▶ [Excerpted records]:
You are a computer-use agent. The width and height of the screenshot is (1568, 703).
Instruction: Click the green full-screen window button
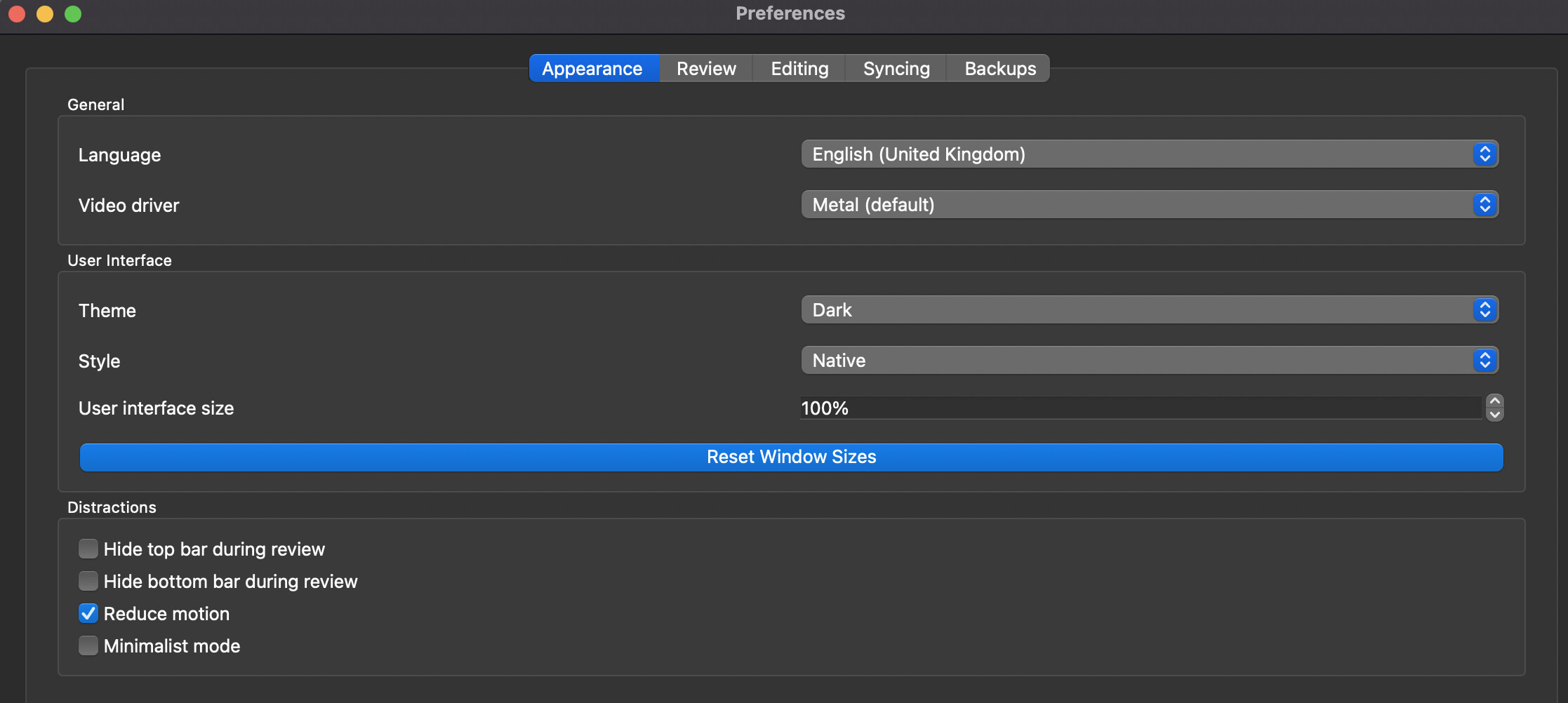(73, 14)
---
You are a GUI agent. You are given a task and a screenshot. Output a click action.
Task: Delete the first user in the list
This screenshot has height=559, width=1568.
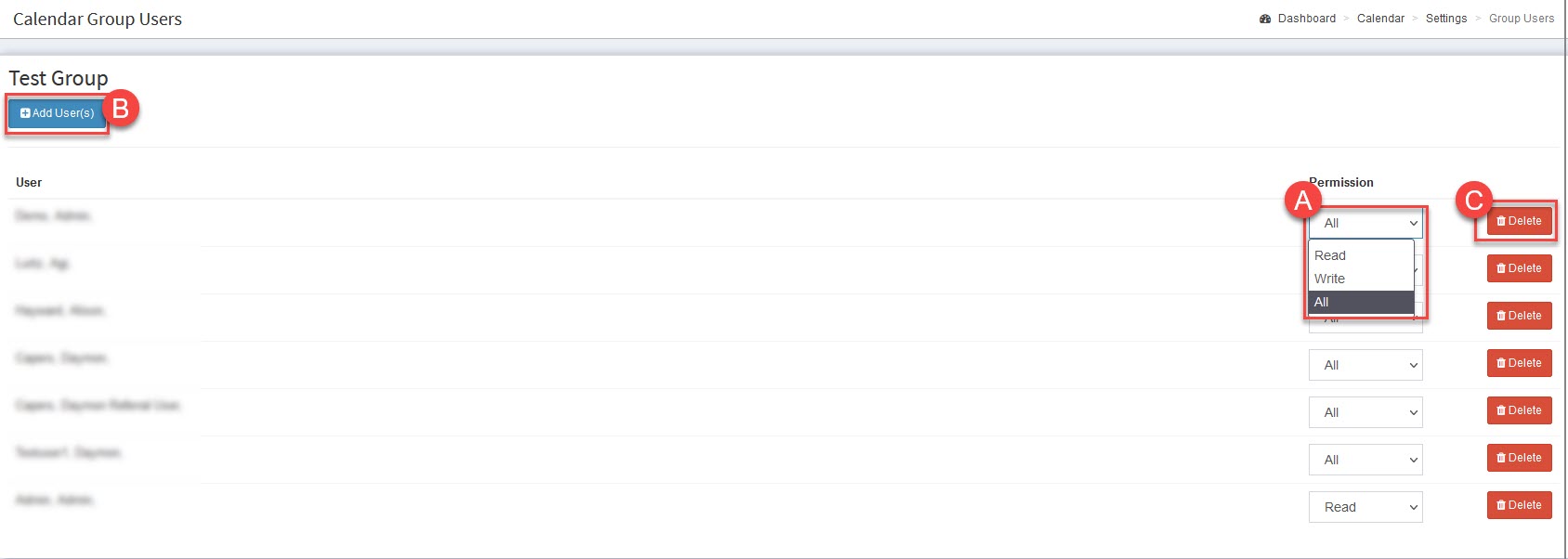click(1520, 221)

▶ [Try it]:
State how many lines of the entries contain the word "agent". Nothing besides the number belongs in the reply.

▶ [Response area]:
2